• _Exercise description_
Return only the lines from the one that contains "Image resolution: width=852" through the last line of the records below, exactly as they stand. Pictures are not part of the copy.

====================

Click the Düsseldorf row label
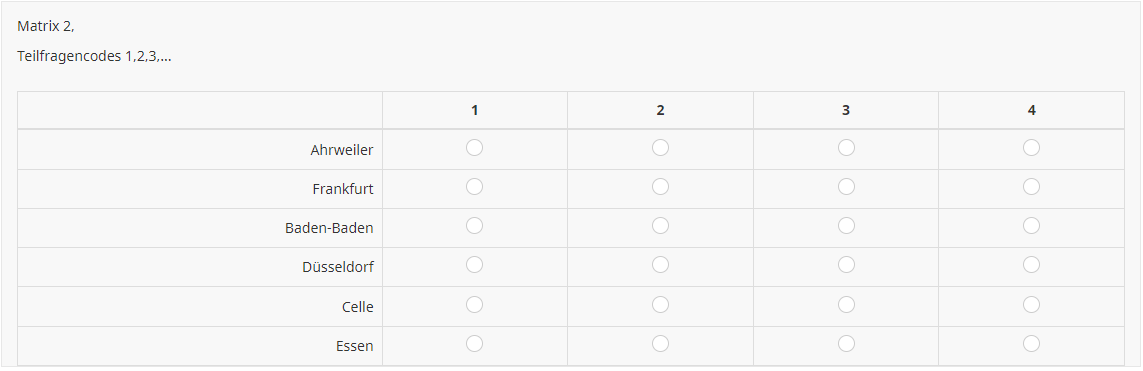This screenshot has height=371, width=1143. 338,267
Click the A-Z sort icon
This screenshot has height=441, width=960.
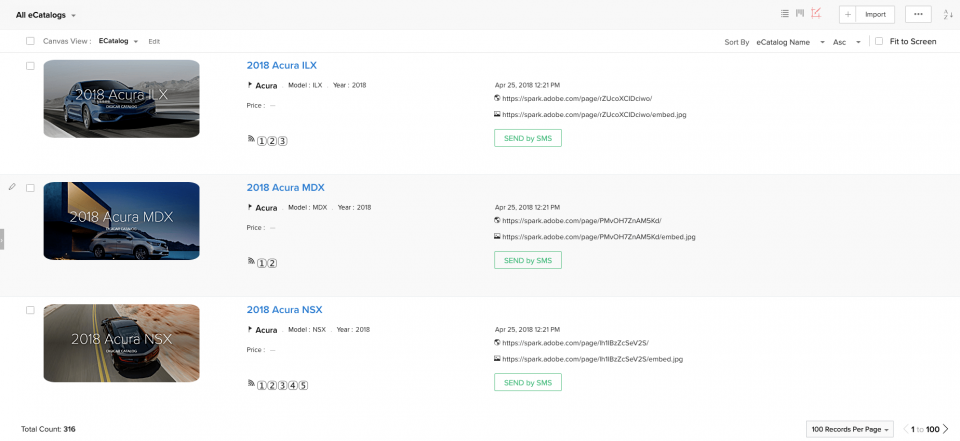click(x=948, y=14)
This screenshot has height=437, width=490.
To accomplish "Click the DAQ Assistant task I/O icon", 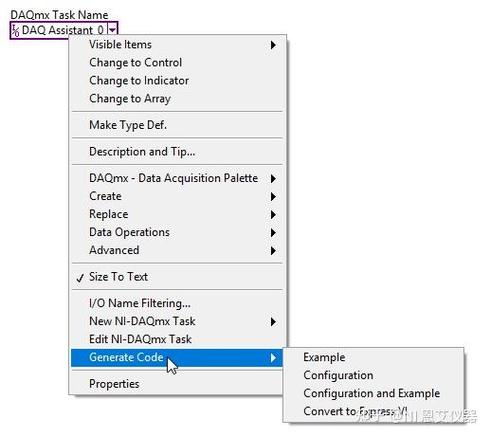I will (15, 31).
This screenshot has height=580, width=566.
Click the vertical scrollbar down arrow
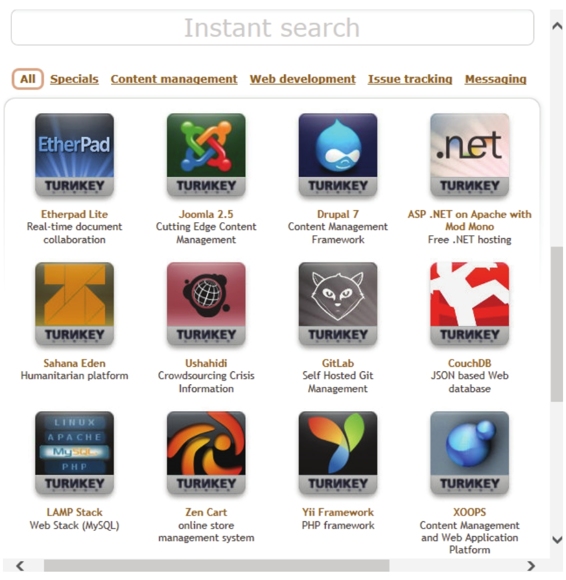pos(557,540)
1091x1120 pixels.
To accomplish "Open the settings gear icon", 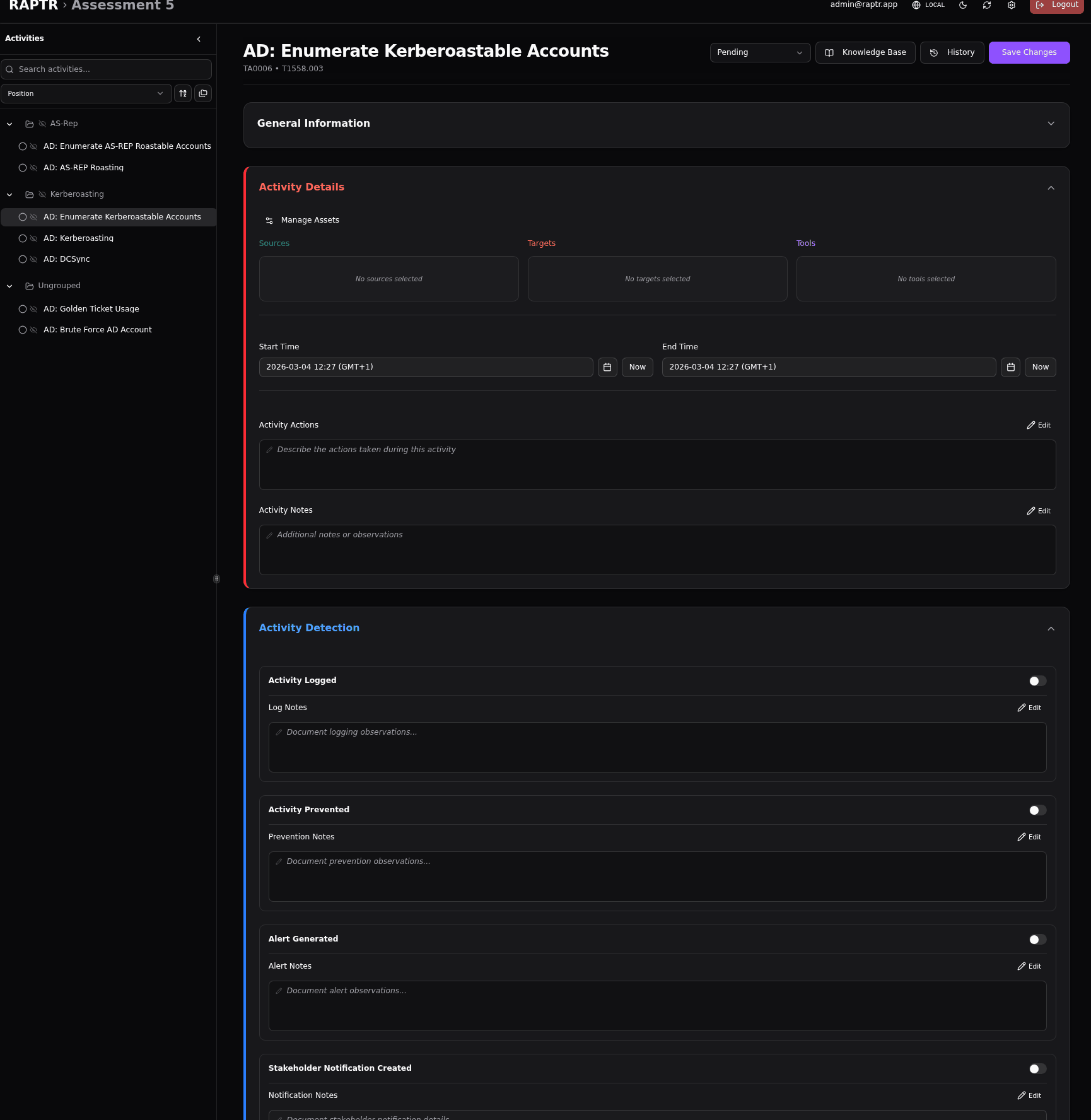I will click(x=1012, y=5).
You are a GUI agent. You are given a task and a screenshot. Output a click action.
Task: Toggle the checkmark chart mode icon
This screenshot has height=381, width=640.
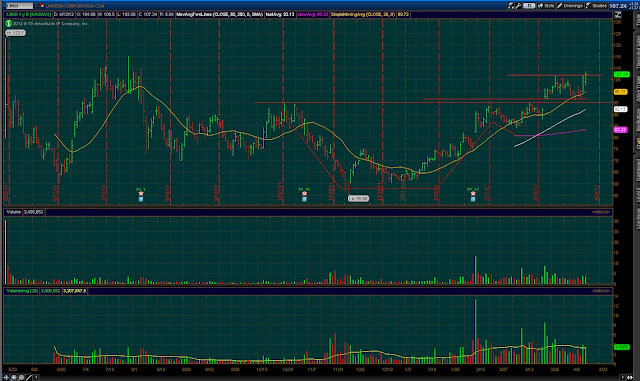(618, 15)
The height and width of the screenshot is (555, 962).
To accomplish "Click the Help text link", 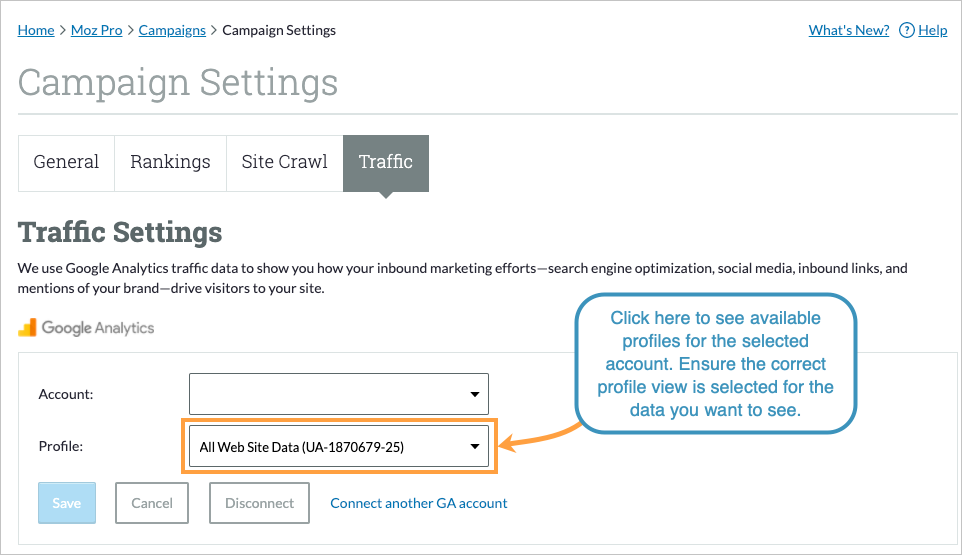I will point(932,30).
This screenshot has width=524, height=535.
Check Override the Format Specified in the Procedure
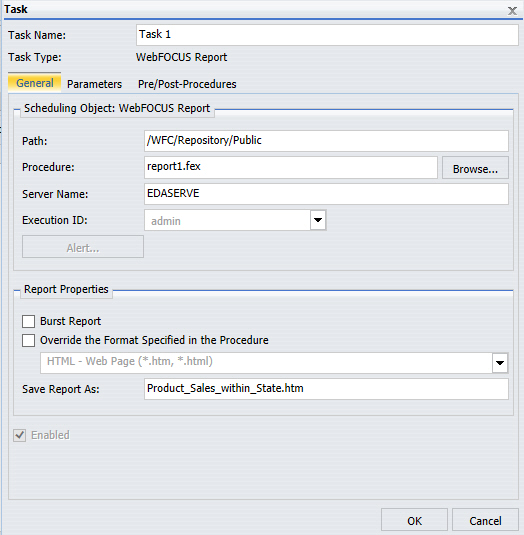click(x=28, y=340)
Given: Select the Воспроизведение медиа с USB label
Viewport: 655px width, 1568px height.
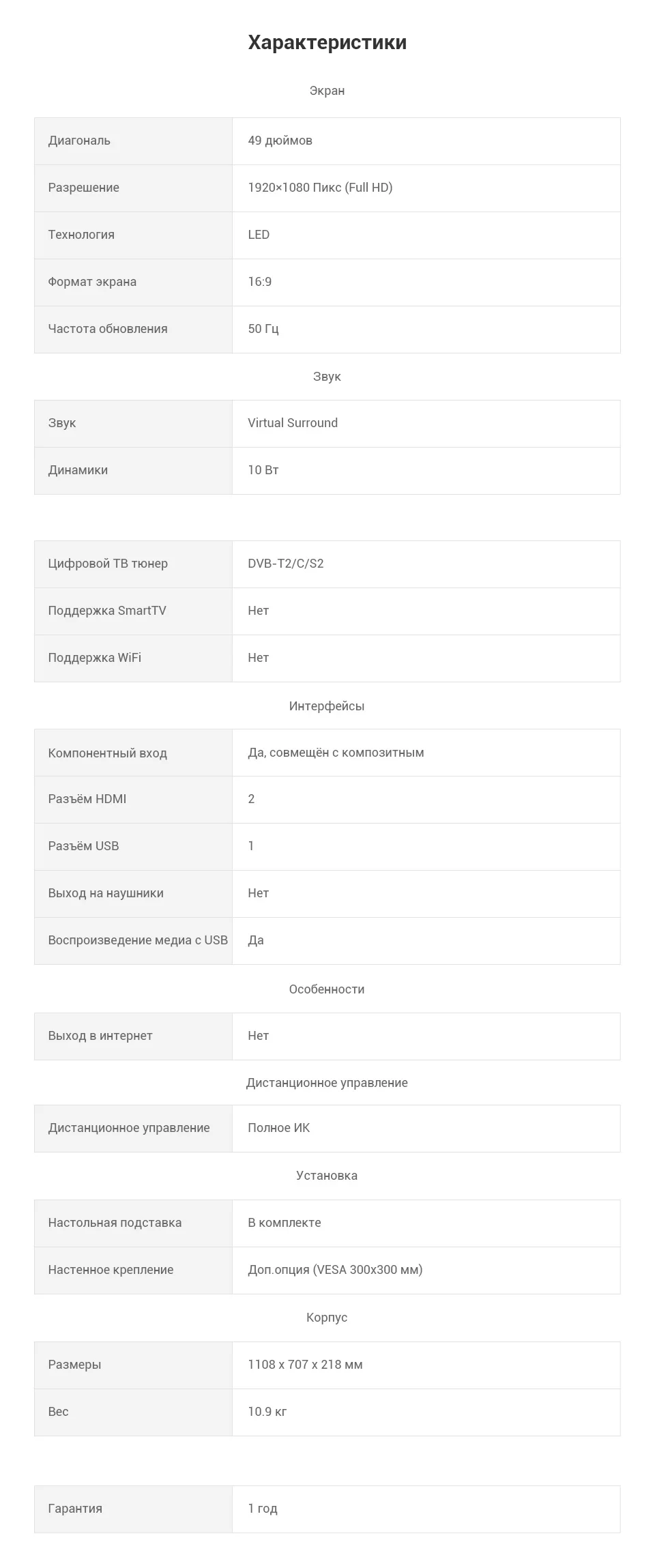Looking at the screenshot, I should point(138,940).
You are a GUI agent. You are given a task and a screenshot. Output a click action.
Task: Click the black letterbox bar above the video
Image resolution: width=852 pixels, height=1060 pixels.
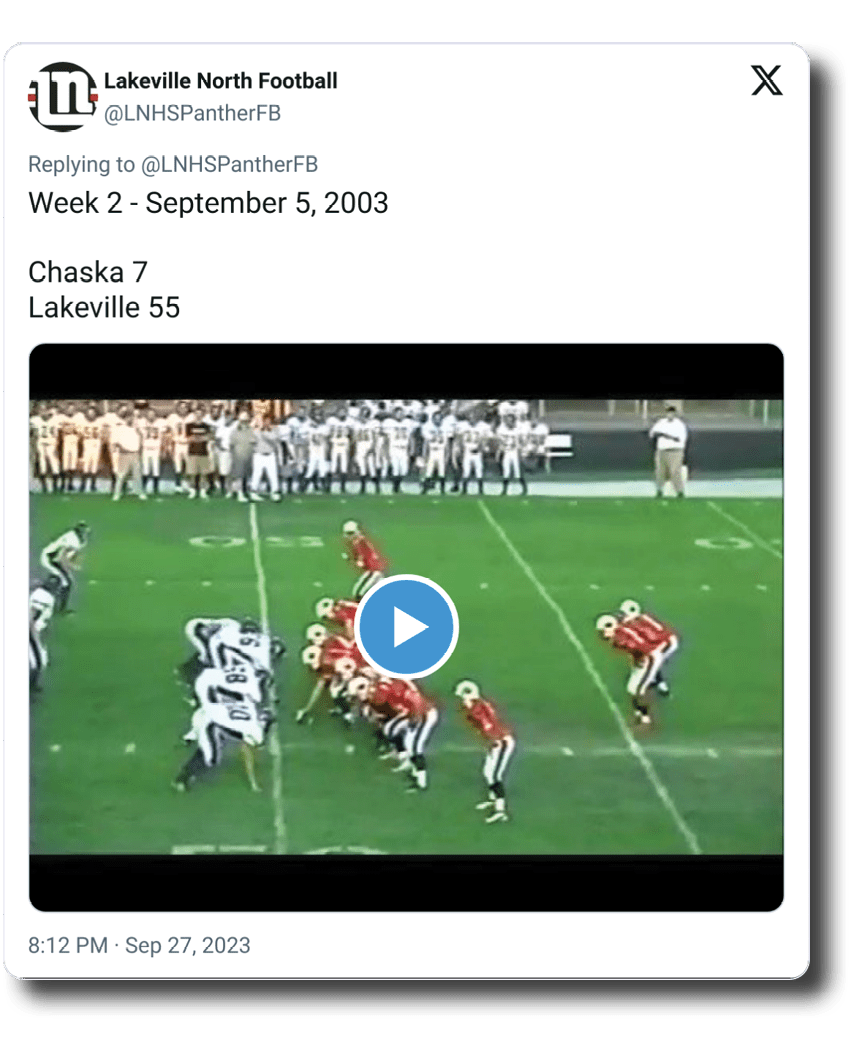[x=406, y=372]
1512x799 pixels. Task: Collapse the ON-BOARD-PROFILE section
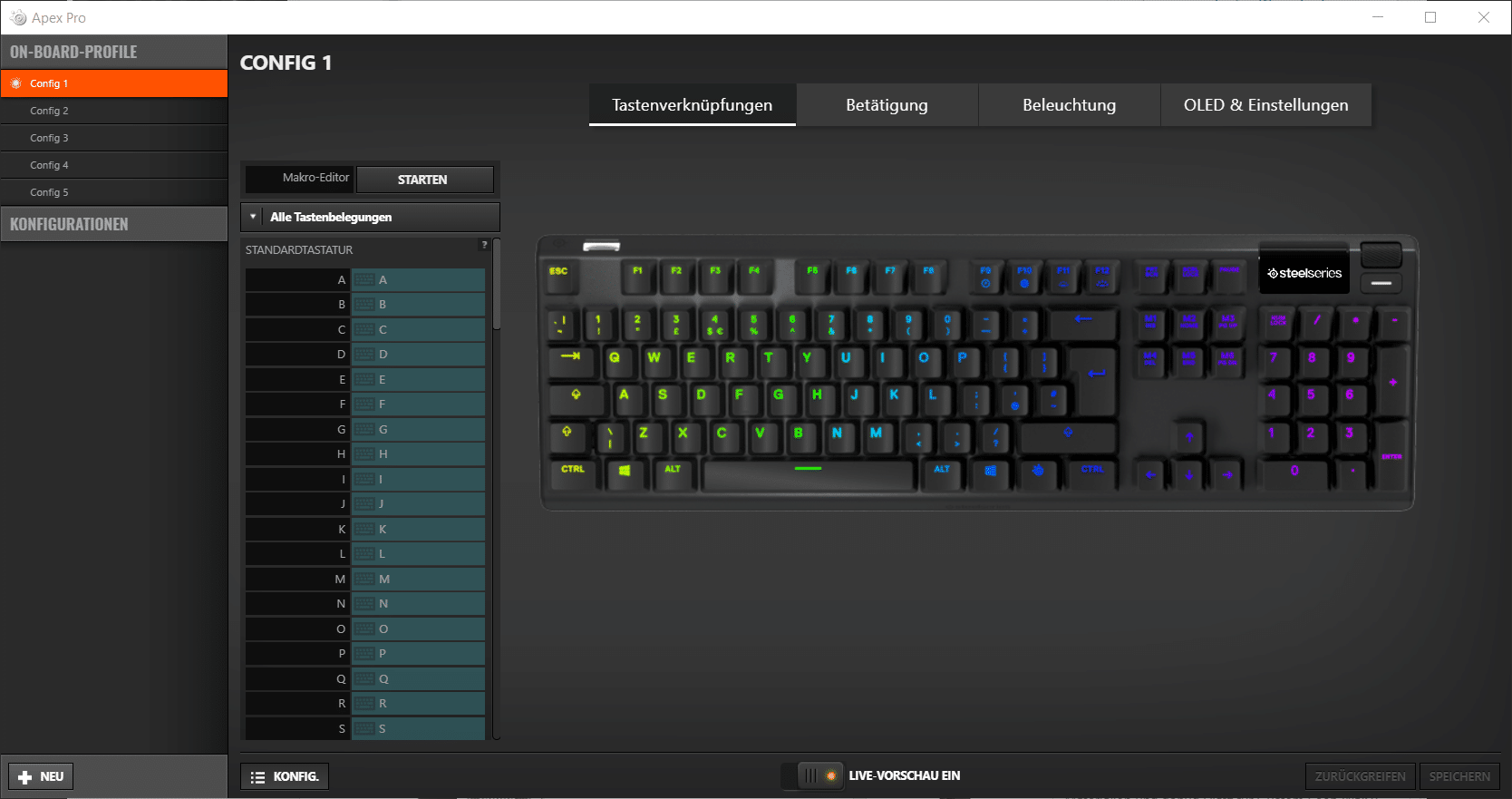(x=113, y=52)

====================

• _Answer for the task_
Image resolution: width=852 pixels, height=1060 pixels.
[x=406, y=372]
1512x799 pixels. Task: Collapse the ON-BOARD-PROFILE section
(x=113, y=52)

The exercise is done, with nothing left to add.